Is this what you are referring to?


----------



## The91Bravo (Mar 21, 2008)

That is one of the older variants.  More changes on the gun now.  But that is the M110 SASS.

Aint she purdy???


----------



## pardus (Mar 22, 2008)

The91Bravo said:


> That is one of the older variants.  More changes on the gun now.  But that is the M110 SASS.
> 
> Aint she purdy???



Maybe but it AIN'T a sniper weapon!

It's a marksmans weapon.

-------------------
I hope that magpul can take a 6.8mm round, if it doesn't


----------



## 8'Duece (Mar 22, 2008)

The Mag Pul Masada is being outsourced to Bushmaster with Mag Pul providing all the polymer parts, which isn't all that much in reality.

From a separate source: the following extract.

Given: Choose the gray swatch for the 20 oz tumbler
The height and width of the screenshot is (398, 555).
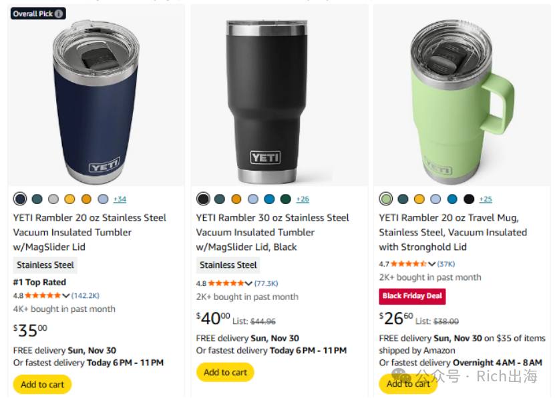Looking at the screenshot, I should [53, 199].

I like it and I don't necessarily have a problem with Bushmaster, but LMT would have been a better choice.  Bushmaster can mass produce the rifle and supply and deliver it timely to FFL dealers. Guess I've got to save aside some money for another 5.56 or 7.62x39.  I'd prefer one with the 7.62x39 as apposed to the 5.56.


----------



## 8'Duece (Mar 22, 2008)

pardus762 said:


> Maybe but it AIN'T a sniper weapon!
> 
> It's a marksmans weapon.
> 
> ...



You can argue that all you want Pardus, but NAVSOF and the SF and Rangers have used the SR-25/Mk11 for some time with good results out to 800 meters. Yes, it's a sniper designated weapon regardless of your feeling towards  bolt actions and .50's. 

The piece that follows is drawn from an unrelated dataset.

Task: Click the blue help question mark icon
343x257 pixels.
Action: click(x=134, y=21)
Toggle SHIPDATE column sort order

Trust me, I understand your argument, but this rifle makes sense in every way possible for sniper and counter sniper operations. But, what do I know, I'm just a parachute jumpin forward observer.


----------



## pardus (Mar 22, 2008)

82ndtrooper said:


> You can argue that all you want Pardus, but NAVSOF and the SF and Rangers have used the SR-25/Mk11 for some time with good results out to 800 meters. Yes, it's a sniper designated weapon regardless of your feeling towards  bolt actions and .50's.
> 
> Trust me, I understand your argument, but this rifle makes sense in every way possible for sniper and counter sniper operations. But, what do I know, I'm just a parachute jumpin forward observer.

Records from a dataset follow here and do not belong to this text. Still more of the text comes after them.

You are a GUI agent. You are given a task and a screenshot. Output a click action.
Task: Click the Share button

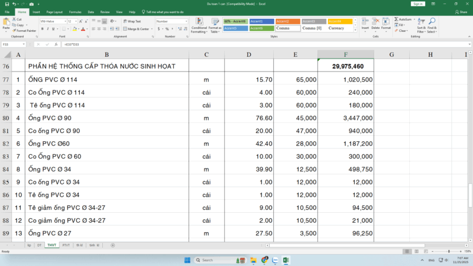coord(461,11)
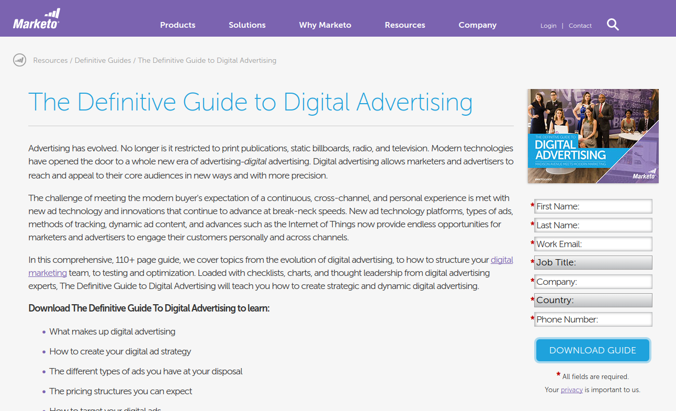The height and width of the screenshot is (411, 676).
Task: Select the circular home icon beside breadcrumbs
Action: click(x=19, y=60)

You have said nothing to effectivley dispute what I say.

I really couldn't give two shits what NAVSOF etc... say and designate etc... they are wrong and I am right and history will prove me right like it has in the past, the same argument were given by the Army etc... in the 60's when the military (USMC excepted) were ignorant due to lack of experience to what a sniper needed.

Everyone is thinking Iraq, wank wank. short sighted and ignorant.
I think this is a great weapon used for what it should be used for.
Anyone advocating it's use as a sniper weapon e.g. mac the SEAL is showing A, how little he knows about the role of the sniper and B, how much they are selling out.


800m? hahahaha the Commonwealth's standard for a 7.62mm is 1100m and more accurate, hmmm which is best for SNIPING?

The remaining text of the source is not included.